Image source: Rido Alwarno on PexelsAt a client assignment I was tasked with developing a solution to process a stream of IoT data, evaluate a set of rules on the data stream in real time and send out messages whenever a rule was triggered. We decided on using Azure Databricks for this task, so I started researching by reading up on stream processing using Databricks and by watching some Pluralsight courses on the topic. I found that the issue comes with some challenges that are worth mentioning and so I decided to write a series of articles on the topic that highlight some of the issues we had to solve down the road to stream processing in Azure Databricks.
Controlling the cost
One of the first issues we had to tackle in the project was controlling the cost for the Databricks instance. Imagine our shock when, after a few days of development, we looked into the cost rundown of our subscription and found out that the managed resource group Databricks had created had amassed four-digits in cost. Most of that cost came from the storage account holding the databricks file system (DBFS). After some investigation we found out that
- our script was not optimal as it required a lot of writing and reading to and from the DBFS and
- the storage account holding the DBFS was created with a geo-redundand SKU and
- most of that cost was caused by copying data between the regions.

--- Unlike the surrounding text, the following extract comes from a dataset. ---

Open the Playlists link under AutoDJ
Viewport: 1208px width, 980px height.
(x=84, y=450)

We were able to mitigate the first point by rewriting our script. How this can be done will be covered in later posts of this series. To control the latter two, we needed to change the deployment of the databricks cluster.

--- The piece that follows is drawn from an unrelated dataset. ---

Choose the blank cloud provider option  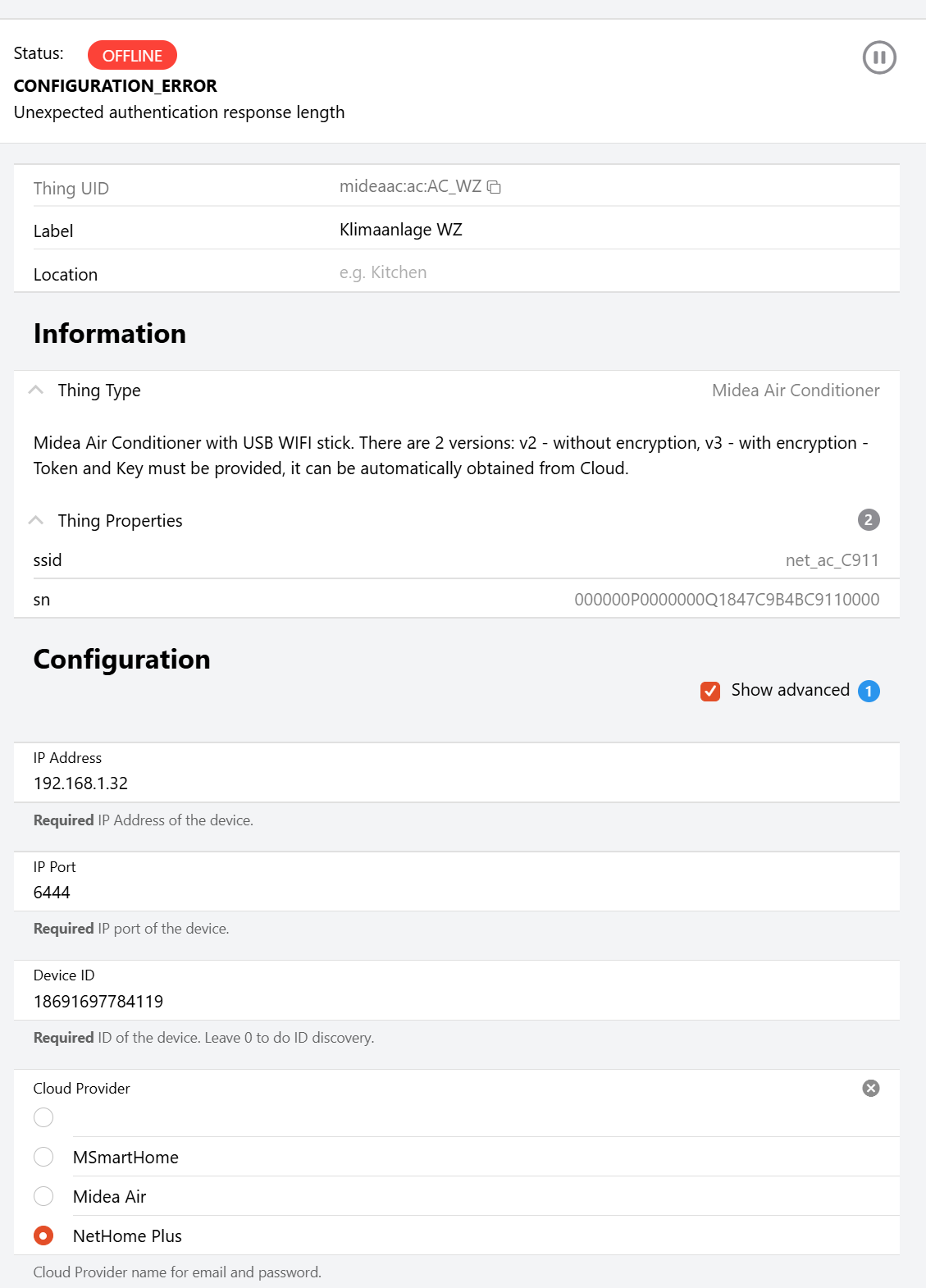(x=43, y=1117)
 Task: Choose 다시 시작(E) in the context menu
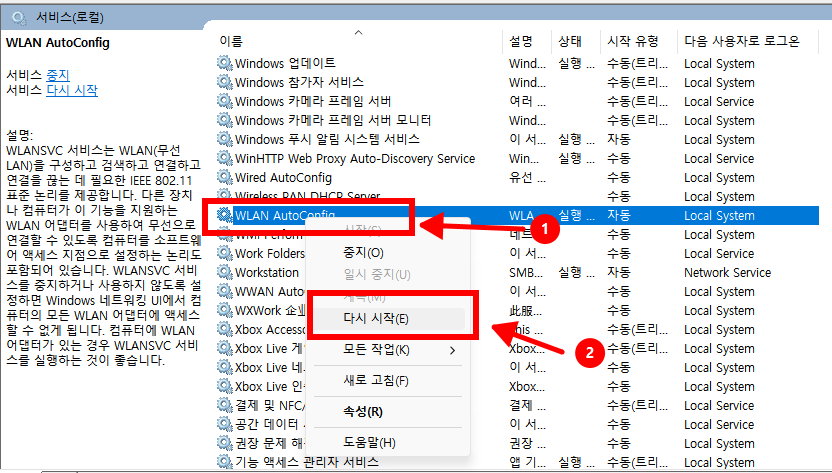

Modifying the Databricks deployment
Unfortunately, the managed resources that databricks controls are created fully automatically upon deployment cannot be controlled when creating the cluster from the Azure portal. These resources just appear automagically and are completely beyond our control if we use the portal to create Azure Databricks. Fortunately, one of the project members (cudos, Frank!) found out that it is possible to change the SKU of the storage account holding the DBFS when working with an ARM (or Bicep) template to create the Databricks resource.

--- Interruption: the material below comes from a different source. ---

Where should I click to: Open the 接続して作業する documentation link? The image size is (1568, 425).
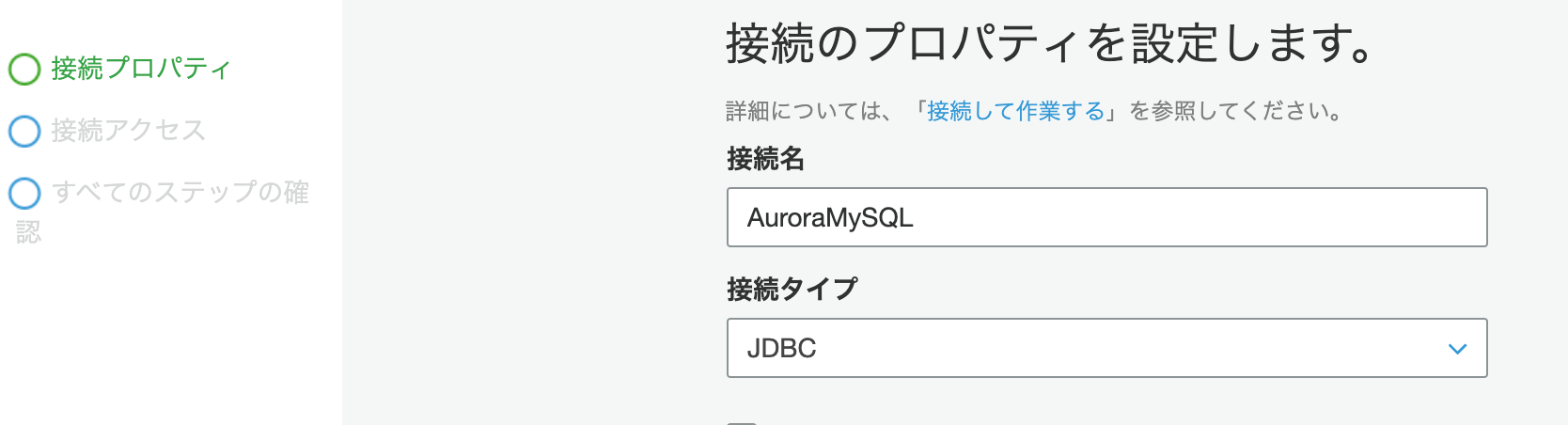[x=1015, y=111]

The key is to set the storageAccountSkuName
parameter in the template when creating the resource (see the documentation here). Setting the storage account SKU to Standard_LRS
in your template will result in the storage account being created with only local redundancy instead of geo-redundancy.
A bicep template for creating a databricks cluster could then look like this:
param workspaceName string
param workspaceLocation string = 'WestEurope'
var managedResourceGroupName = '${workspaceName}-managed'
resource MyDatabricksWorkspace 'Microsoft.Databricks/workspaces@2021-04-01-preview' = {
name: workspaceName
location: workspaceLocation
sku: {
name: 'Standard'
tier: 'Standard'
}
properties: {
managedResourceGroupId: subscriptionResourceId('Microsoft.Resources/resourceGroups', managedResourceGroupName)
parameters: {
storageAccountSkuName: {
value: 'Standard_LRS'
}
}
}
}
To deploy this template, you will need to create a resource group in which you want to deploy your workspace, copy the code above to a new blank file and run az deployment group create --resource-group <resource-group-name> --template-file <path-to-bicep>
.
Of course you can alo obtain the source files for this blogpost from our GitHub Repository.
Reducing cost
You can further reduce the cost your databricks workspace creates by creating clusters that are as small as possible. So, when implementing streaming jobs, you typically will not have very compute-heavy calculations that will be executed, so you can often develop on a single node cluster instead of spinning up many nodes for your development environment. That will not only help you minimize the cost for the compute instances but also reduce the cost induced by the DBFS by nto requiring to write data to DBFS for exchange between the nodes.
Summing all up
So, putting it all together, you should be aware of your implementation that might utilize DBFS data movement which can create significant cost (more on programming stateful streaming jobs will be published in the next posts of this series). Furthermore, create your DBFS storage account with a locally redundant SKU to avoid geo-replication related costs by modifying the Bicep (or ARM) template as shown above. Finally, keep costs under control by creating the smalles possible clusters and scaling up if it is required.